The NDF content of the 100% infected silage was significantly higher on all days compared to the 50% infected and non-infected silage. According to Filya and Sucu [26] in the 90 days of ensiling, no significant difference was observed in the NDF of maize silages (p > 0.05). This finding suggests that lowering the quantity of NDF in the silage prepared from 100% smut-infected maize during aerobic exposure was a result of smut infection in maize as other research shows only a small increase in NDF in the intact maize silage [18,23]. ADF is partly reduced at the process of ensiling as hemicellulose is sensitive to lower pH and is partially hydrolyzed under acidic conditions [27]. However, the content of ADF decreased more prominently in the silage prepared from 100% smut-infected maize. These results are likely to be related to the scale of the maize smut infection of the plant. Previous research did not show significant changes in the ADF amount of the healthy silage [18].
The amount of ME and NEL did not change significantly during the time of aerobic exposure in the intact silage and silage prepared from infected plants. These results are in line with those of previous studies [18,23], which were obtained by investigating infection-free maize. As for maize silage infected with Ustilago maydis, there are insufficient data reflecting the changes in energy indicators.
Some of the changes noted in the chemical composition of smut-infected silage are similar to those noted in drought-stressed corn silage. Drought stress decreases the grain content and thereby causes increased NDF and decreased non-structural carbohydrate content [11]. In the present study, maize plants were not partitioned into grain, cob, stalk, and leaves. However, visual observation and laboratory analyses (NDF, ADF, and starch) suggest that smut-infected corn had a lesser grain content than noninfected corn. This would be expected because of the effects of smut on grain yields.
4.3. Temperature of the Silage at the Opening and during Aerobic Exposure
An increase in silage temperature is seen as a convenient indicator for the extent and intensity of aerobic deterioration [18]. The energy released by the aerobic degradation of WSC in plant respiration is responsible for the elevation in temperature [23]. In this experiment, the temperature of the silage, prepared from 100% smut-infected maize, increased drastically after 15 days of aerobic exposure due to the fact that common smut gall tissue can be colonized by mycotoxigenic fungi and contaminated with mycotoxins [6]. The aerobic exposure of silage can induce the growth of mould and mycotoxin formation [28,29,30]. It has to be considered that the ambient temperature was 17–20 °C during this trial, which provides good conditions to spoilage organisms such as aerobic yeasts mostly being active at 20–30 °C [31].

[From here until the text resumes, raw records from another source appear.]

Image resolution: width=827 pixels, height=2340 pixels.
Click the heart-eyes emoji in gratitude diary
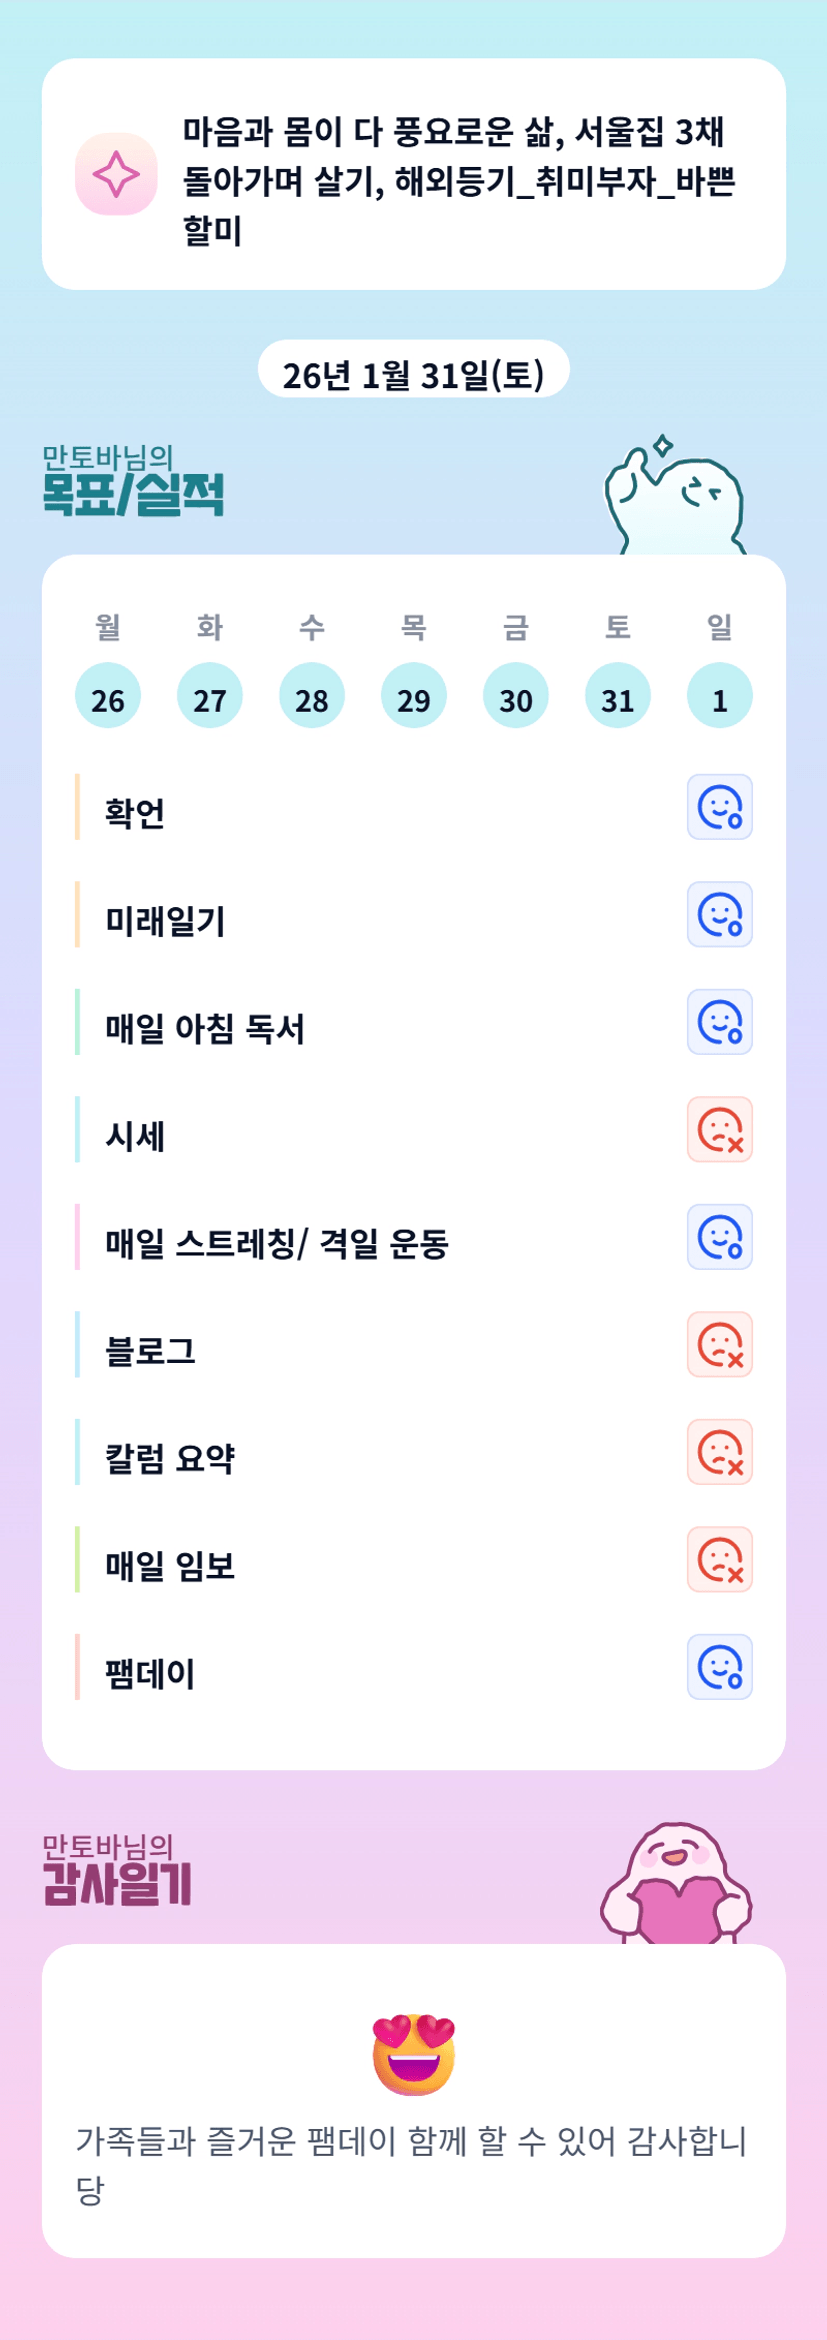pyautogui.click(x=413, y=2054)
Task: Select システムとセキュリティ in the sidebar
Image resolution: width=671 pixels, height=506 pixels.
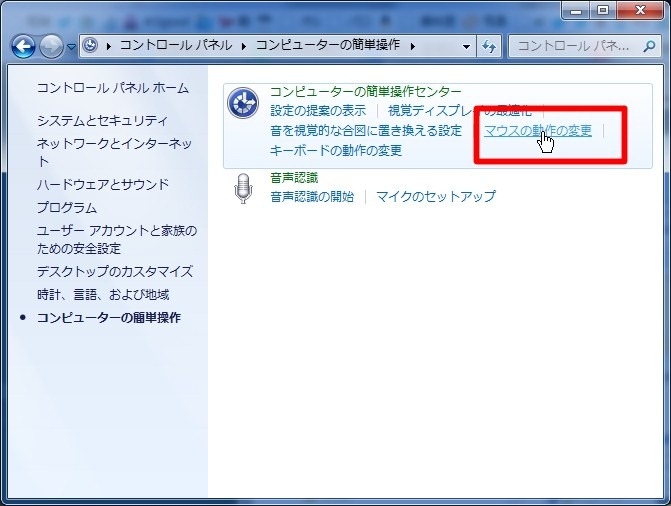Action: pyautogui.click(x=102, y=120)
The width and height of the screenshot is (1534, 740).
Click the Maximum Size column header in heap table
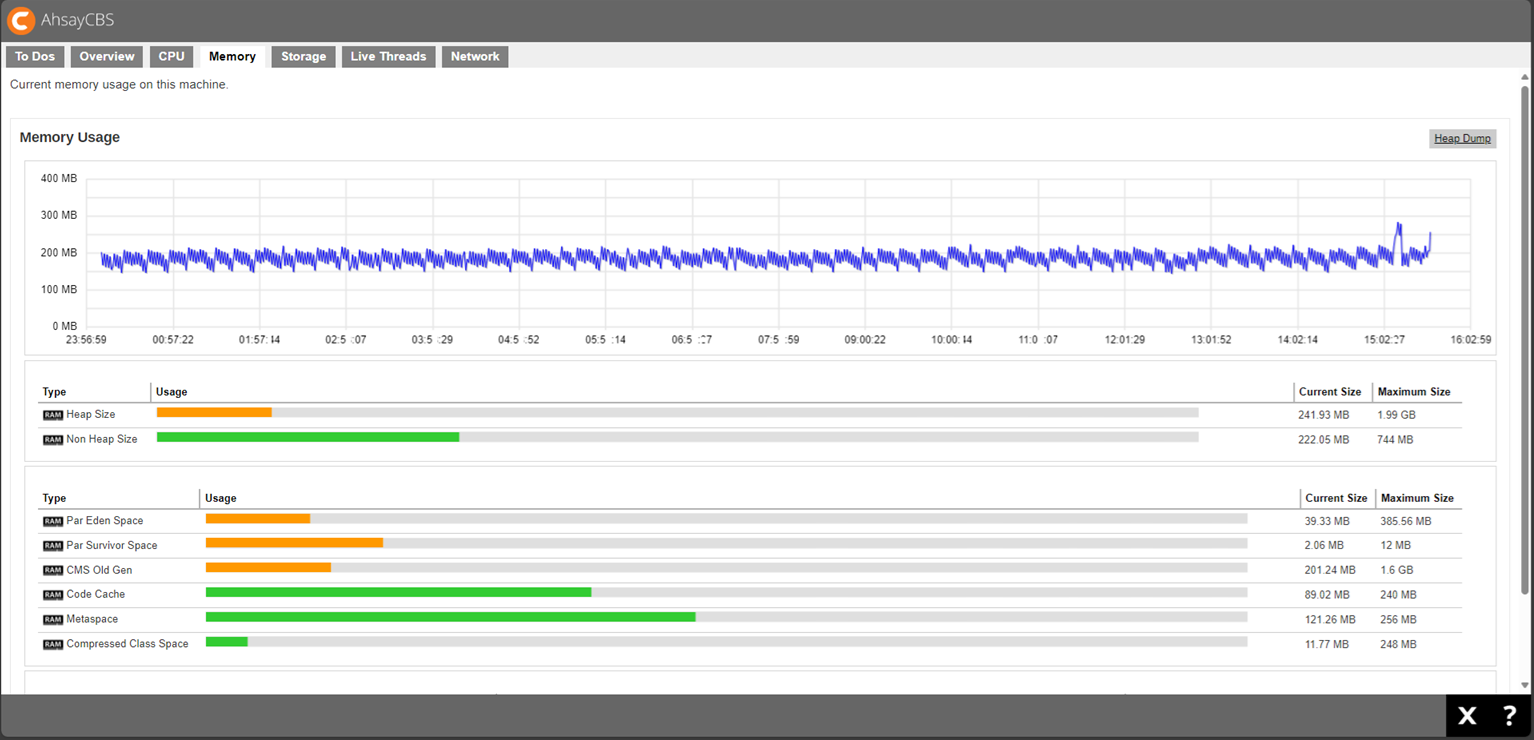(x=1413, y=392)
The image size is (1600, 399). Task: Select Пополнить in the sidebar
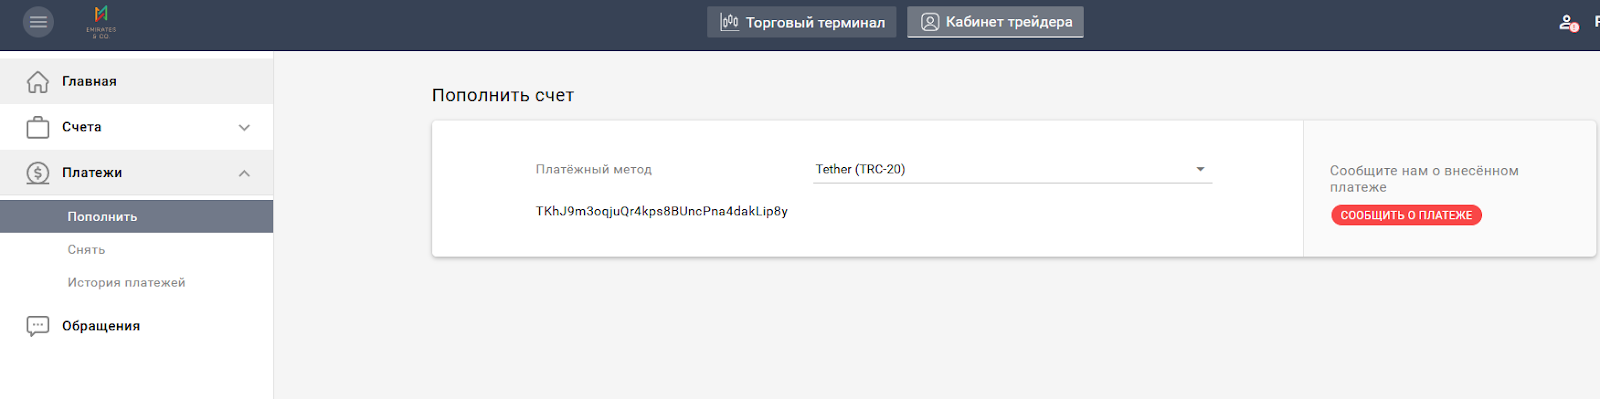coord(136,216)
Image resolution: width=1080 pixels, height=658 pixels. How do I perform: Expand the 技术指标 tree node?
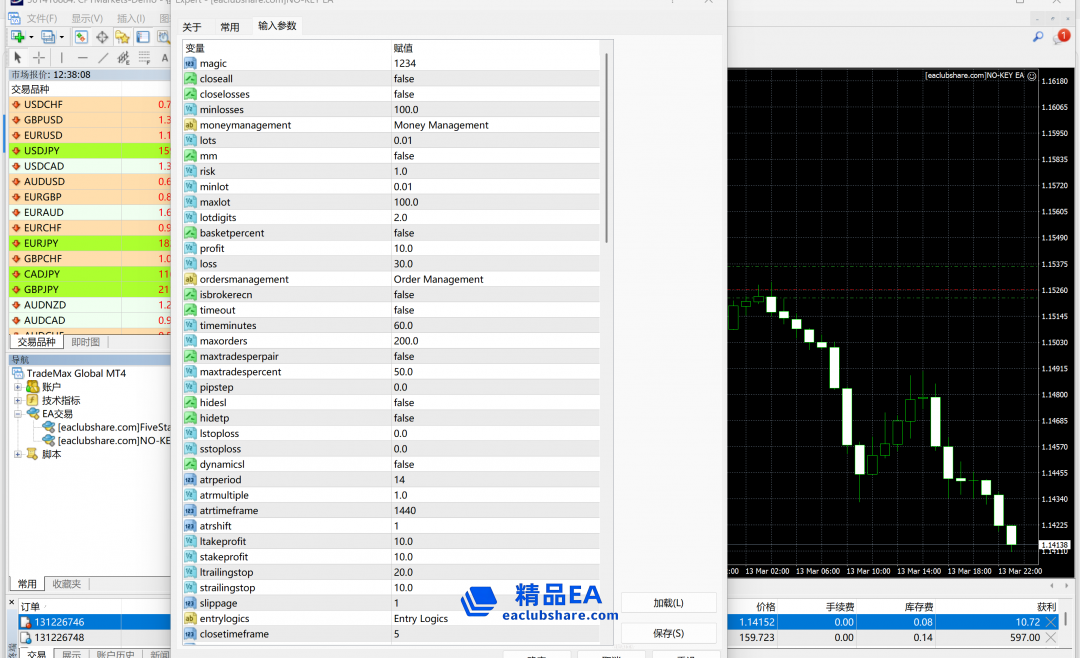18,400
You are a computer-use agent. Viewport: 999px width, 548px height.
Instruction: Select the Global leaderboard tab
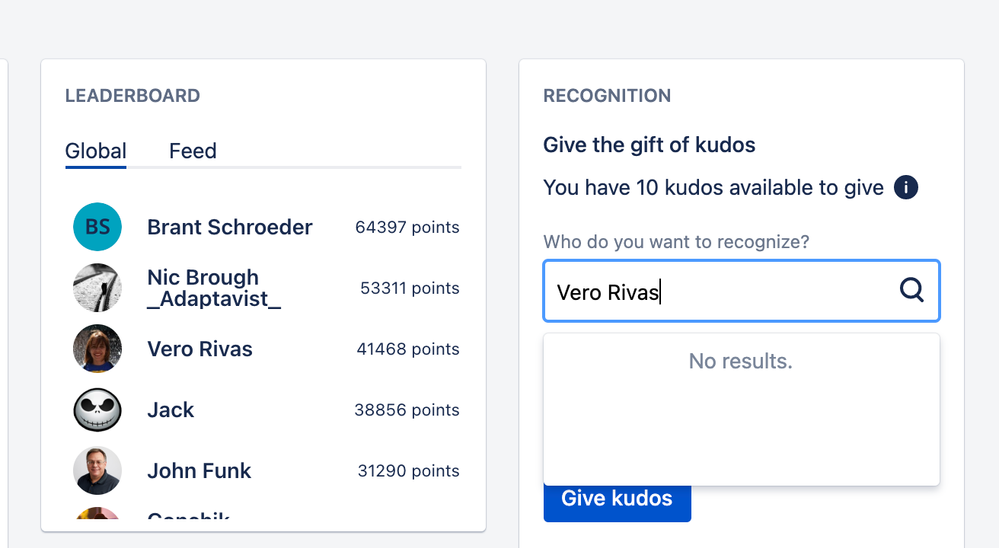tap(96, 151)
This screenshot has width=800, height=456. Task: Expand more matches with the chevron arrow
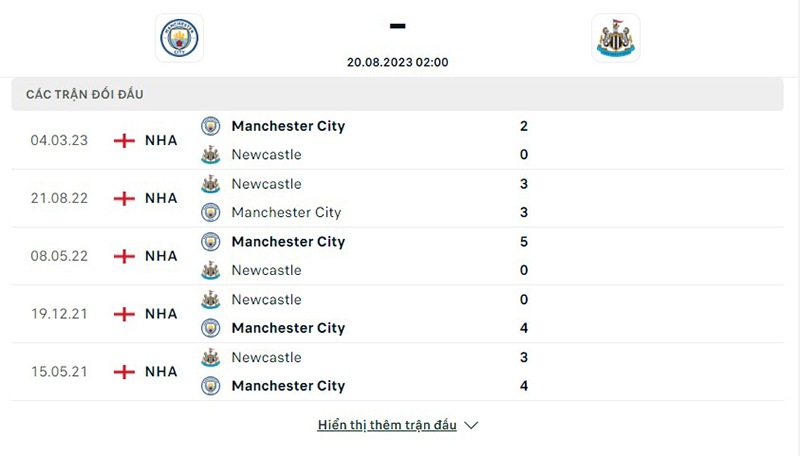click(x=472, y=425)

Temperature development also expresses DM losses because microbial respiration is an exothermic process [32]. These results further support the idea that Ustilago maydis infections influenced the significant decrease in DM in silage prepared from 100% smut-infected maize.
Gas concentration measurements did not show any statistically significant differences.
5. Conclusions
The results of this investigation identified that silage prepared from 100% smut-infected maize is distinguished by a decrease in dry matter and crude fibre content and an increase in pH over the time of aerobic exposure. It also had a lower amount of starch than other treatments and experienced significant reheating after opening. While it had an overall worse quality than silage prepared from non-infected maize, it should not have an adverse effect on livestock health or production. Silage prepared from 50% smut-infected maize did not show significant quality changes over the period of the aerobic exposure; however, it had inferior quality compared to the silage prepared from smut-free maize, which shows that even a moderate infestation with smut can aggravate the quality of the silage. These findings suggest that, in general, increasing maize contagion levels with Ustilago maydis will negatively impact the quality and aerobic stability of maize silage. This study enhanced our understanding of the effects of Ustilago maydis infection on maize silage quality relative to aerobic deterioration as the primary concern, paying particular attention to a long period of aerobic exposure. However, further research is needed to gain a better understanding of maize smut effects on maize silage nutrition and fermentation quality.
Author Contributions
Conceptualization, L.M.-V., E.V. and A.M.; methodology, L.M.-V. and A.Š.; software, E.V.; validation, L.M.-V. and E.V.; formal analysis, L.M.-V.; investigation, L.M.-V.; writing—original draft preparation, L.M.-V. and E.V.; writing—review and editing, A.Š., A.M. and J.C. All authors have read and agreed to the published version of the manuscript.
Funding
Part of this research was supported by the long-term research program “Biopotential and quality of plants for multifunctional use” implemented by the Lithuanian Research Centre for Agriculture and Forestry.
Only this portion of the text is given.